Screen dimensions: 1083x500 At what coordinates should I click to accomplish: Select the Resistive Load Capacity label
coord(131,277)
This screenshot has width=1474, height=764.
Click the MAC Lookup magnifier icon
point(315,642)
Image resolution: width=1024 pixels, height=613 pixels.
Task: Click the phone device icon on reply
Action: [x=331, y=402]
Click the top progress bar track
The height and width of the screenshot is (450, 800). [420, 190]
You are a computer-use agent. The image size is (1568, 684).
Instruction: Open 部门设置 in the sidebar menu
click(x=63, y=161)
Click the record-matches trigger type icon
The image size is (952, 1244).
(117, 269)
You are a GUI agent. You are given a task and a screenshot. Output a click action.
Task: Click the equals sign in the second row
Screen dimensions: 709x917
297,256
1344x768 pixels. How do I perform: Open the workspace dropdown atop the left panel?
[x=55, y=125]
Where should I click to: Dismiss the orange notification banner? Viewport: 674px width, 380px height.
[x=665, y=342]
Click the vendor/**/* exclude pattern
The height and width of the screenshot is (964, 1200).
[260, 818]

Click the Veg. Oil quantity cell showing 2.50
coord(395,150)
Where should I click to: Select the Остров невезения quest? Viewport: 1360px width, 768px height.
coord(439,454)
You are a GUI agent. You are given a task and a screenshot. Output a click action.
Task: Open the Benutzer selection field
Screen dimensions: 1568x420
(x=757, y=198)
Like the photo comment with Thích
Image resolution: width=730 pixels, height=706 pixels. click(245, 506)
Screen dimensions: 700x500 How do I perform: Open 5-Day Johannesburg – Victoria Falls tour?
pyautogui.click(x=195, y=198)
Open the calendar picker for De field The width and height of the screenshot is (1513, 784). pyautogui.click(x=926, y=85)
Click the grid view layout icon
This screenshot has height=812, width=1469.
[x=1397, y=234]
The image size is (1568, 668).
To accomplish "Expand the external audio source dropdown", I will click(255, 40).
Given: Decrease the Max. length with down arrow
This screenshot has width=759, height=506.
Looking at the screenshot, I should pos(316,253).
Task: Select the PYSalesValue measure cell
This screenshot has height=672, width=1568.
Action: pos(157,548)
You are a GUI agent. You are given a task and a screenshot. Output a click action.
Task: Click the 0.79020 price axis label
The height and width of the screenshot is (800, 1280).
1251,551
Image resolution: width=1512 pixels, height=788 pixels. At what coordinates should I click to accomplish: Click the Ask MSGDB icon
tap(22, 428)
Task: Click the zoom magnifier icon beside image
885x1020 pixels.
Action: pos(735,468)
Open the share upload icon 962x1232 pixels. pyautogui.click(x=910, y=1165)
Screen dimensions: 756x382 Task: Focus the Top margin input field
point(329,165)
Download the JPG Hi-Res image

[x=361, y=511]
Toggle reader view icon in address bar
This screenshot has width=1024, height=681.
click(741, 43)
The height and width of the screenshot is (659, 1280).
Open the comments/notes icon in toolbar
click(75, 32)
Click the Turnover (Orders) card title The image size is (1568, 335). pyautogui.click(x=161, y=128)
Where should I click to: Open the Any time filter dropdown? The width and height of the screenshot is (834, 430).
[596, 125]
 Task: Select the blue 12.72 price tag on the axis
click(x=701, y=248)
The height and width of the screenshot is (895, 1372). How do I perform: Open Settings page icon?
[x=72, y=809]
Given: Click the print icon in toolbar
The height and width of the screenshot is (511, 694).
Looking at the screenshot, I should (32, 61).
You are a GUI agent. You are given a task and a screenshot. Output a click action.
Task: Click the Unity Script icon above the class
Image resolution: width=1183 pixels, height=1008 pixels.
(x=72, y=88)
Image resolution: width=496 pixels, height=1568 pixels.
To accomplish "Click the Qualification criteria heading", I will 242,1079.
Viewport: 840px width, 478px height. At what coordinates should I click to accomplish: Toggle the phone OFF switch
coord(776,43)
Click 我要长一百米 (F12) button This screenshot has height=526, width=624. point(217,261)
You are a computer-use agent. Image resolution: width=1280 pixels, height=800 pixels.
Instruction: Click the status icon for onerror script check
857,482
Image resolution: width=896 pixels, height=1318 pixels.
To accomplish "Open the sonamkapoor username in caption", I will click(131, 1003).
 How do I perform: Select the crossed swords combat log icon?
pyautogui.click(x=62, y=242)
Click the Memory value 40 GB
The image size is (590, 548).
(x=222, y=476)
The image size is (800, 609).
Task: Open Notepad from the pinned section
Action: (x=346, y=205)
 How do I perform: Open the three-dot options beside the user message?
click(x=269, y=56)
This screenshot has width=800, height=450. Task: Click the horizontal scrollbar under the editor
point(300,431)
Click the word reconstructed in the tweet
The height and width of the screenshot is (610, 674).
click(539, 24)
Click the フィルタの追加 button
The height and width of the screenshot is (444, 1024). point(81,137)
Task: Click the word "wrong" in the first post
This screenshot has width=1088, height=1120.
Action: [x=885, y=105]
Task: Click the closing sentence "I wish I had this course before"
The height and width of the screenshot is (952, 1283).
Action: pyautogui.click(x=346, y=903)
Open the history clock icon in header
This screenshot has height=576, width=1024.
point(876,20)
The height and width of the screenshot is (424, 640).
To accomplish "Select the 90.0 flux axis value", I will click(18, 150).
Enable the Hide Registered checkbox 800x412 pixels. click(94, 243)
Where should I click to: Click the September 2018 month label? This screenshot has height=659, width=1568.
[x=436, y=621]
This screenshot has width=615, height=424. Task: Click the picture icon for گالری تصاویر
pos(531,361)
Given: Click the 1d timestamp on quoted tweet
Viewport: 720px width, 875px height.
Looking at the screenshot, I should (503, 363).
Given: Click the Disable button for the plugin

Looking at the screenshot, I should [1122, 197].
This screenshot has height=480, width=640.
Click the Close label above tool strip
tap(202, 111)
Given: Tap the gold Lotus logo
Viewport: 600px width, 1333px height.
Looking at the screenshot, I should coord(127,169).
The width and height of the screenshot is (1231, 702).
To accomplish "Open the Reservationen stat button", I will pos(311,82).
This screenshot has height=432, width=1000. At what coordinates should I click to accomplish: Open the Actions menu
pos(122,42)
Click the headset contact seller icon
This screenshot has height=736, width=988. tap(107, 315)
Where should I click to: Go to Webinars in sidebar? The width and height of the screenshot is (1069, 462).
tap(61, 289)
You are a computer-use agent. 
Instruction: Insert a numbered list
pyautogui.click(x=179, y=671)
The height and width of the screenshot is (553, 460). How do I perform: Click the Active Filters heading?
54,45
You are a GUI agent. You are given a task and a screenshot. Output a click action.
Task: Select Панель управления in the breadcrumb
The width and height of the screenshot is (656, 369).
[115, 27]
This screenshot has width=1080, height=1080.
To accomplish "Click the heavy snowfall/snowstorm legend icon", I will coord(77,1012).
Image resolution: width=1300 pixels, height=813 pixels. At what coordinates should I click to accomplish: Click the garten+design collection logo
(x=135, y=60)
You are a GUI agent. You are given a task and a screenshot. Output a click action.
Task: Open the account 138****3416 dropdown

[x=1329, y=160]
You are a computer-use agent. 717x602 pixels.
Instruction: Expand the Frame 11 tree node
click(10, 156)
+--
### Work instructions
Copy the whole of the data above exactly.

### Task result
Screen dimensions: 1083x500 At what coordinates should I click to accomplish: Select the Resistive Load Capacity label
coord(131,277)
This screenshot has width=1474, height=764.
Click the MAC Lookup magnifier icon
point(315,642)
Image resolution: width=1024 pixels, height=613 pixels.
Task: Click the phone device icon on reply
Action: [x=331, y=402]
Click the top progress bar track
The height and width of the screenshot is (450, 800). [420, 190]
You are a computer-use agent. The image size is (1568, 684).
Instruction: Open 部门设置 in the sidebar menu
click(x=63, y=161)
Click the record-matches trigger type icon
The image size is (952, 1244).
(117, 269)
You are a GUI agent. You are given a task and a screenshot. Output a click action.
Task: Click the equals sign in the second row
Screen dimensions: 709x917
297,256
1344x768 pixels. How do I perform: Open the workspace dropdown atop the left panel?
[x=55, y=125]
Where should I click to: Dismiss the orange notification banner? Viewport: 674px width, 380px height.
[x=665, y=342]
Click the vendor/**/* exclude pattern
The height and width of the screenshot is (964, 1200).
[260, 818]

Click the Veg. Oil quantity cell showing 2.50
coord(395,150)
Where should I click to: Select the Остров невезения quest? Viewport: 1360px width, 768px height.
coord(439,454)
You are a GUI agent. You are given a task and a screenshot. Output a click action.
Task: Open the Benutzer selection field
Screen dimensions: 1568x420
(x=757, y=198)
Like the photo comment with Thích
Image resolution: width=730 pixels, height=706 pixels. click(245, 506)
Screen dimensions: 700x500 How do I perform: Open 5-Day Johannesburg – Victoria Falls tour?
pyautogui.click(x=195, y=198)
Open the calendar picker for De field The width and height of the screenshot is (1513, 784). pyautogui.click(x=926, y=85)
Click the grid view layout icon
This screenshot has height=812, width=1469.
[x=1397, y=234]
The image size is (1568, 668).
To accomplish "Expand the external audio source dropdown", I will click(255, 40).
Given: Decrease the Max. length with down arrow
This screenshot has width=759, height=506.
Looking at the screenshot, I should pos(316,253).
Task: Select the PYSalesValue measure cell
This screenshot has height=672, width=1568.
Action: pos(157,548)
You are a GUI agent. You are given a task and a screenshot. Output a click action.
Task: Click the 0.79020 price axis label
The height and width of the screenshot is (800, 1280).
1251,551
Image resolution: width=1512 pixels, height=788 pixels. At what coordinates should I click to accomplish: Click the Ask MSGDB icon
tap(22, 428)
Task: Click the zoom magnifier icon beside image
885x1020 pixels.
Action: pos(735,468)
Open the share upload icon 962x1232 pixels. pyautogui.click(x=910, y=1165)
Screen dimensions: 756x382 Task: Focus the Top margin input field
point(329,165)
Download the JPG Hi-Res image

[x=361, y=511]
Toggle reader view icon in address bar
This screenshot has width=1024, height=681.
click(741, 43)
The height and width of the screenshot is (659, 1280).
Open the comments/notes icon in toolbar
click(75, 32)
Click the Turnover (Orders) card title The image size is (1568, 335). pyautogui.click(x=161, y=128)
Where should I click to: Open the Any time filter dropdown? The width and height of the screenshot is (834, 430).
[596, 125]
 Task: Select the blue 12.72 price tag on the axis
click(x=701, y=248)
The height and width of the screenshot is (895, 1372). How do I perform: Open Settings page icon?
[x=72, y=809]
Given: Click the print icon in toolbar
The height and width of the screenshot is (511, 694).
Looking at the screenshot, I should (32, 61).
You are a GUI agent. You are given a task and a screenshot. Output a click action.
Task: Click the Unity Script icon above the class
Image resolution: width=1183 pixels, height=1008 pixels.
(x=72, y=88)
Image resolution: width=496 pixels, height=1568 pixels.
To accomplish "Click the Qualification criteria heading", I will 242,1079.
Viewport: 840px width, 478px height. At what coordinates should I click to accomplish: Toggle the phone OFF switch
coord(776,43)
Click 我要长一百米 (F12) button This screenshot has height=526, width=624. point(217,261)
You are a computer-use agent. Image resolution: width=1280 pixels, height=800 pixels.
Instruction: Click the status icon for onerror script check
857,482
Image resolution: width=896 pixels, height=1318 pixels.
To accomplish "Open the sonamkapoor username in caption", I will click(131, 1003).
 How do I perform: Select the crossed swords combat log icon?
pyautogui.click(x=62, y=242)
Click the Memory value 40 GB
The image size is (590, 548).
(x=222, y=476)
The image size is (800, 609).
Task: Open Notepad from the pinned section
Action: (x=346, y=205)
 How do I perform: Open the three-dot options beside the user message?
click(x=269, y=56)
This screenshot has width=800, height=450. Task: Click the horizontal scrollbar under the editor
point(300,431)
Click the word reconstructed in the tweet
The height and width of the screenshot is (610, 674).
click(539, 24)
Click the フィルタの追加 button
The height and width of the screenshot is (444, 1024). point(81,137)
Task: Click the word "wrong" in the first post
This screenshot has width=1088, height=1120.
Action: [x=885, y=105]
Task: Click the closing sentence "I wish I had this course before"
The height and width of the screenshot is (952, 1283).
Action: pyautogui.click(x=346, y=903)
Open the history clock icon in header
This screenshot has height=576, width=1024.
point(876,20)
The height and width of the screenshot is (424, 640).
To accomplish "Select the 90.0 flux axis value", I will click(18, 150).
Enable the Hide Registered checkbox 800x412 pixels. click(94, 243)
Where should I click to: Click the September 2018 month label? This screenshot has height=659, width=1568.
[x=436, y=621]
This screenshot has width=615, height=424. Task: Click the picture icon for گالری تصاویر
pos(531,361)
Given: Click the 1d timestamp on quoted tweet
Viewport: 720px width, 875px height.
Looking at the screenshot, I should (503, 363).
Given: Click the Disable button for the plugin

Looking at the screenshot, I should [1122, 197].
This screenshot has height=480, width=640.
Click the Close label above tool strip
tap(202, 111)
Given: Tap the gold Lotus logo
Viewport: 600px width, 1333px height.
Looking at the screenshot, I should coord(127,169).
The width and height of the screenshot is (1231, 702).
To accomplish "Open the Reservationen stat button", I will pos(311,82).
This screenshot has height=432, width=1000. At what coordinates should I click to accomplish: Open the Actions menu
pos(122,42)
Click the headset contact seller icon
This screenshot has height=736, width=988. tap(107, 315)
Where should I click to: Go to Webinars in sidebar? The width and height of the screenshot is (1069, 462).
tap(61, 289)
You are a computer-use agent. 
Instruction: Insert a numbered list
pyautogui.click(x=179, y=671)
The height and width of the screenshot is (553, 460). How do I perform: Click the Active Filters heading?
54,45
You are a GUI agent. You are given a task and a screenshot. Output a click action.
Task: Select Панель управления in the breadcrumb
The width and height of the screenshot is (656, 369).
[115, 27]
This screenshot has width=1080, height=1080.
To accomplish "Click the heavy snowfall/snowstorm legend icon", I will coord(77,1012).
Image resolution: width=1300 pixels, height=813 pixels. At what coordinates should I click to accomplish: Click the garten+design collection logo
(x=135, y=60)
You are a GUI agent. You are given a task and a screenshot. Output a click action.
Task: Open the account 138****3416 dropdown

[x=1329, y=160]
You are a computer-use agent. 717x602 pixels.
Instruction: Expand the Frame 11 tree node
click(10, 156)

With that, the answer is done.